→ Page extract
Criterion function value is: 0.4429893115777857

Now we can perform the SMM estimation using SciPy’s minimize function to choose the values of \(\mu\) and \(\sigma\) of the truncated normal distribution that best fit the data by minimizing the crietrion function. Let’s start with the identity matrix as our estimate for the optimal weighting matrix \(W = I\).

mu_init_1 = 300
sig_init_1 = 30
params_init_1 = np.array([mu_init_1, sig_init_1])
W_hat1_1 = np.eye(2)
smm_args1_1 = (data, unif_vals_2, cut_lb, cut_ub, W_hat1_1, False)
results1_1 = opt.minimize(criterion, params_init_1, args=(smm_args1_1),
                          method='L-BFGS-B',
                          bounds=((1e-10, None), (1e-10, None)))
mu_SMM1_1, sig_SMM1_1 = results1_1.x
print('mu_SMM1_1=', mu_SMM1_1, ' sig_SMM1_1=', sig_SMM1_1)
mu_SMM1_1= 612.3371352249138  sig_SMM1_1= 197.26434895262162
mean_data, var_data = data_moments2(data)
print('Data mean of scores =', mean_data, ', Data variance of scores =', var_data)
sim_vals_1 = trunc_norm_draws(unif_vals_2, mu_SMM1_1, sig_SMM1_1, cut_lb, cut_ub)
mean_sim_1, var_sim_1 = data_moments2(sim_vals_1)
mean_model_1 = mean_sim_1.mean()
var_model_1 = var_sim_1.mean()
err_1 = err_vec2(data, unif_vals_2, mu_SMM1_1, sig_SMM1_1, cut_lb, cut_ub,
                 False).reshape(2,)
print("")
print('Model mean 1 =', mean_model_1, ', Model variance 1 =', var_model_1)
print("")
print('Error vector 1 =', err_1)
print("")
print("Results from scipy.opmtimize.minimize:")
print(results1_1)
Data mean of scores = 341.90869565217395 , Data variance of scores = 7827.997292398056

Model mean 1 = 341.6692110494425 , Model variance 1 = 7827.864496338213

Error vector 1 = [-7.00434373e-04 -1.69642445e-05]

Results from scipy.opmtimize.minimize:
  message: CONVERGENCE: NORM_OF_PROJECTED_GRADIENT_<=_PGTOL
  success: True
   status: 0
      fun: 4.908960959342433e-07
        x: [ 6.123e+02  1.973e+02]
      nit: 17
      jac: [-7.436e-07  2.350e-06]
     nfev: 72
     njev: 24
 hess_inv: <2x2 LbfgsInvHessProduct with dtype=float64>

Let’s plot the PDF implied by these SMM estimates \((\hat{\mu}_{SMM},\hat{\sigma}_{SMM})=(612.337, 197.264)\) against the histogram of the data in Figure 19.3 below.

→ Data segment
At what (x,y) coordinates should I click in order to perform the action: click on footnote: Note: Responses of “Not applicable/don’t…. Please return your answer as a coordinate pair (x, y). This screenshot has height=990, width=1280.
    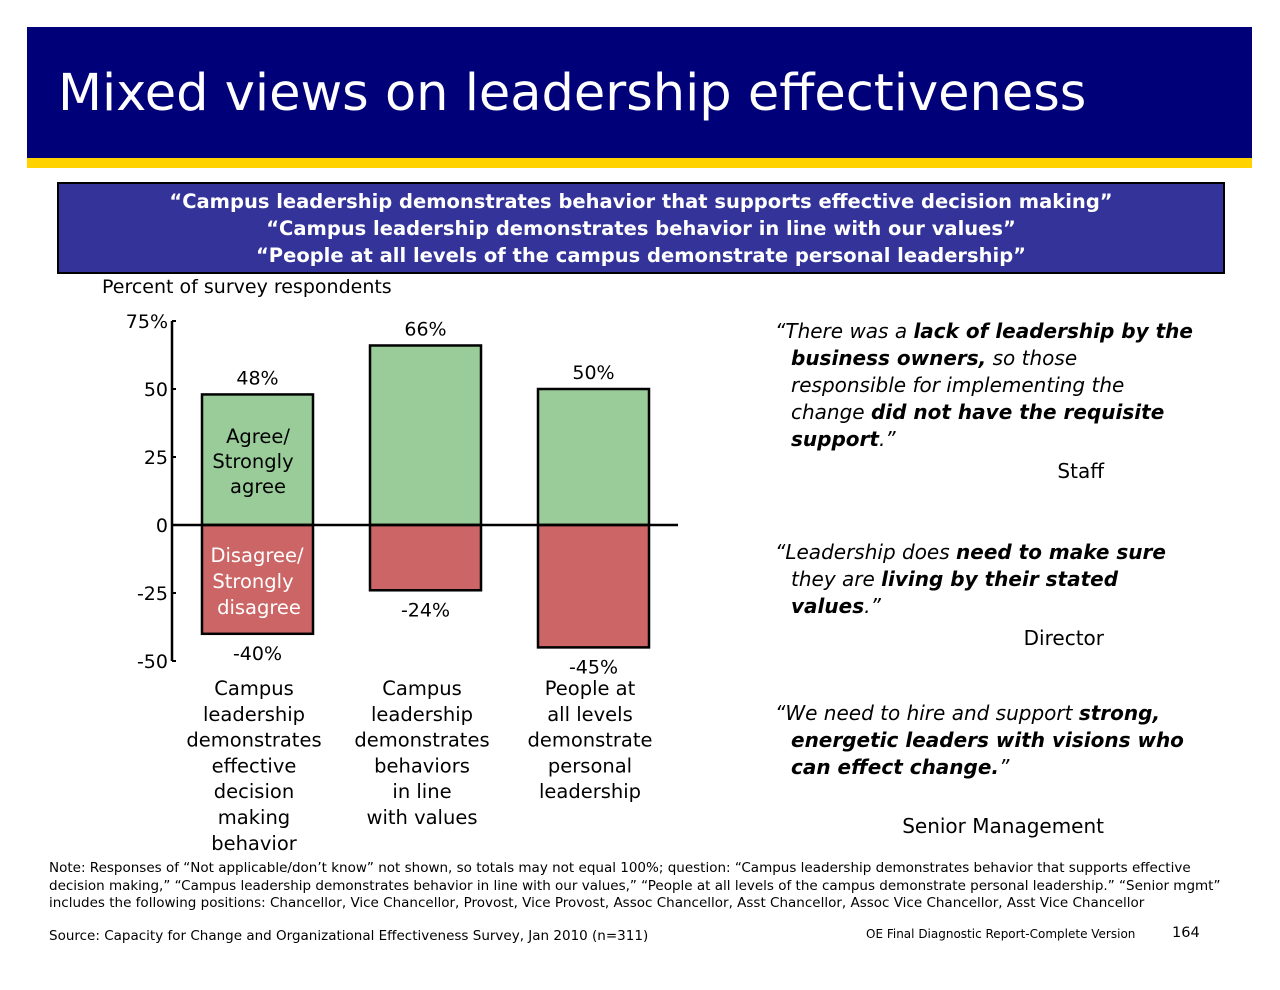
    Looking at the image, I should click on (635, 886).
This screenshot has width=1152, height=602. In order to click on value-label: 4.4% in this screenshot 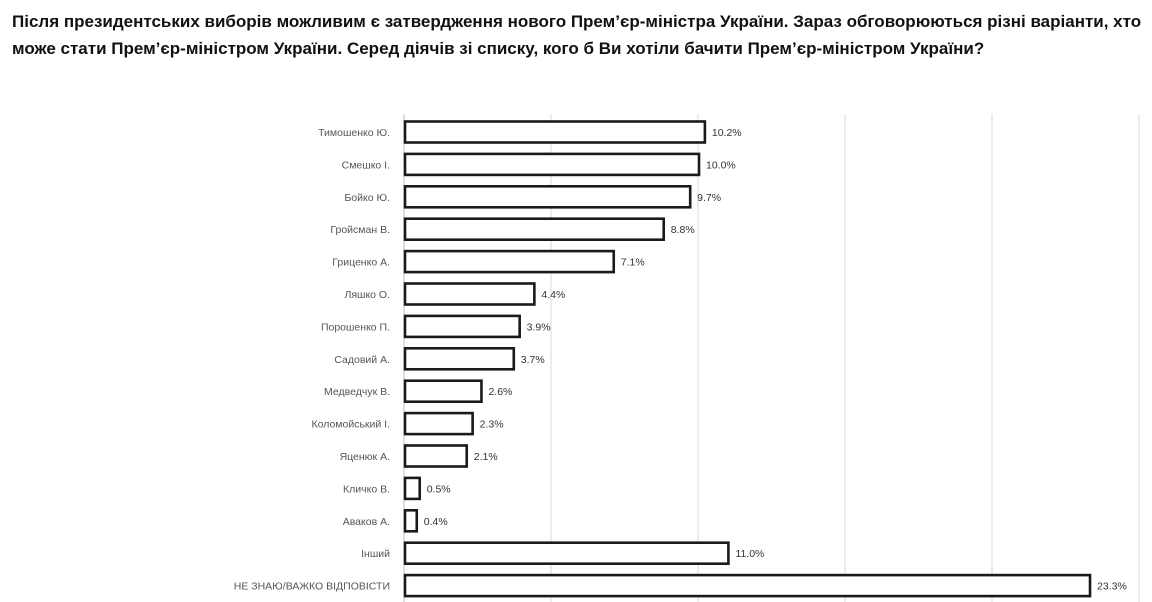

→ Exercise prompt
Continue the SMM estimation tutorial from the point where it stops.

→ Answer space
# Plot the histogram of the data
count, bins, ignored = plt.hist(data, 30, density=True,
                                edgecolor='black', linewidth=1.2, label='data')
plt.title('Econ 381 scores: 2011-2012', fontsize=20)
plt.xlabel('Total points')
plt.ylabel('Percent of scores')
plt.xlim([0, 550])  # This gives the xmin and xmax to be plotted"

# Plot the estimated SMM PDF
dist_pts = np.linspace(0, 450, 500)
plt.plot(dist_pts, trunc_norm_pdf(dist_pts, mu_SMM1_1, sig_SMM1_1, 0.0, 450.0),
         linewidth=2, color='k', label='PDF: ($\hat{\mu}_{SMM1}$,$\hat{\sigma}_{SMM1}$)=(612.34, 197.26)')
plt.legend(loc='upper left')

plt.show()
../_images/Econ381scores_smm1.png

Fig. 19.3 SMM-estimated PDF function and data histogram, 2 moments, identity weighting matrix, Econ 381 scores (2011-2012)#

That looks just like the maximum likelihood estimate from the Maximum Likelihood Estimation chapter. Figure 19.4 below shows what the minimizer is doing. The figure shows the criterion function surface for different of \(\mu\) and \(\sigma\) in the truncated normal distribution. The minimizer is searching for the parameter values that give the lowest criterion function value.

mu_vals = np.linspace(60, 700, 90)
sig_vals = np.linspace(20, 250, 100)
crit_vals = np.zeros((90, 100))
crit_args = (data, unif_vals_2, cut_lb, cut_ub, W_hat1_1, False)
for mu_ind in range(90):
    for sig_ind in range(100):
        crit_params = np.array([mu_vals[mu_ind], sig_vals[sig_ind]])
        crit_vals[mu_ind, sig_ind] = criterion(crit_params, *crit_args)[0][0]

mu_mesh, sig_mesh = np.meshgrid(mu_vals, sig_vals)

crit_SMM1_1 = criterion(np.array([mu_SMM1_1, sig_SMM1_1]), *crit_args)[0][0]

fig, ax = plt.subplots(subplot_kw={"projection": "3d"})
ax.plot_surface(mu_mesh.T, sig_mesh.T, crit_vals, rstride=8,
                cstride=1, cmap=cmap1, alpha=0.9)
ax.scatter(mu_SMM1_1, sig_SMM1_1, crit_SMM1_1, color='red', marker='o',
           s=18, label='SMM1 estimate')
ax.view_init(elev=12, azim=30, roll=0)
ax.set_title('Criterion function for values of mu and sigma')
ax.set_xlabel(r'$\mu$')
ax.set_ylabel(r'$\sigma$')
ax.set_zlabel(r'Crit. func.')
plt.tight_layout()

plt.show()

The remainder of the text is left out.